Wednesday, September 26, 2018

Is Winning Really Important?

I have been thinking about this topic a lot lately. I have been fortunate to talk at two coaching clinics and been the guest on 4 podcasts discussing what I've been doing the last 890 days. As most of you know or if this is your first time coming across this website, I was hired to be the first Head Coach in school history.
Fast Forward to today. We are entering our third year. We have had success that for most people probably is a surprise considering we opened without a senior class and with only 2 players that had been on a Varsity roster.

Understand this;

I know a lot of successful programs that don't win. I know a lot of programs that win that aren't really successful. Success can be defined a lot of ways.

My definition of success is this checklist: 

Which gets me to my question, is winning really important?
At any school across the nation, I often wonder how much emphasis is put on winning? If you are the Head Coach of any sport, is winning part of your job?

We all know of jobs where it doesn't matter who is coaching, for whatever reason they just can't win. We all know of jobs where as long as the bus arrives they are probably going to win, even if a toddler is in the first seat.

Here are some reasons that Winning is becoming harder and in one case a must for your job.
Coaches are getting out of Coaching for a three main reasons: Finances, Parent Problems & Unrealistic Expectations.
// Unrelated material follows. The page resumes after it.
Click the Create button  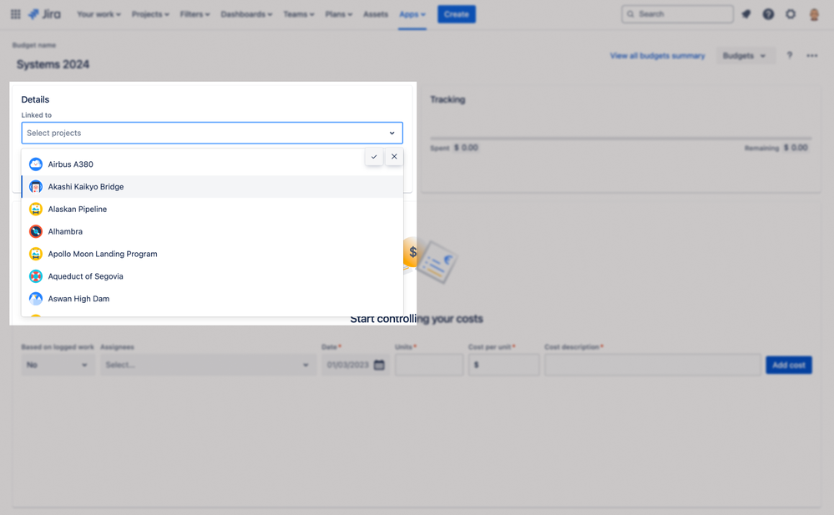tap(456, 13)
1. Team sports have become individualized
There are three words that get abused in sports. They are Coach, Exposure, and Elite. Two of those are easy to define. Not everyone is a Coach and not everyone is Elite. Exposure is the buzz word as to why your child isn't getting a scholarship offer. "They haven't got the exposure they need." Then that falls onto playing for the wrong Coach. blah blah blah...I could go on and on.  Here is the truest truth you'll hear about a Basketball Parent.
If you're a parent, read that and said "not me" you are lying. Parents are paying their child to score points. It happens on every level. Parents tweet their child's stat line and attach every team, scout they can to get a click. (weird how when they go scoreless in a game that doesn't get tweeted)
Parents want their kid to be a star. They want the pride that goes along with it. It's a tough situation for Coaches on every level. Coaches want winners. Helping your team win is a great way to gain exposure. Parents and Players have to be willing to sacrifice a little to gain a lot.

2. Did you just sign your last Coaching contract?
The top ten mistakes Coaches make is a list put together by Don Showalter. It came up as a topic at a 11pm Coaches Clinic at Snow Valley one summer. "Taking a bad job" is one of the ten mistakes and could be the biggest. 
DO YOUR RESEARCH. Look past the money. Is this your last job? Why did the previous Coach leave? I'm all for Coaches being confident but I know there are places you don't go if you're a basketball Coach in Arkansas. I know the football jobs you don't take either.
Taking a bad job can end your career. You have to understand the situation going in. Are there Administration problems? Parent Problems? Does this job come with a Principal, Athletic Director or Superintendent that interferes with your ability to work? How is the community support? School Board?
Some places expect you to compete for titles when you barely have enough talent to win an inner squad game. You aren't going to win the Kentucky Derby with a Donkey. EVER.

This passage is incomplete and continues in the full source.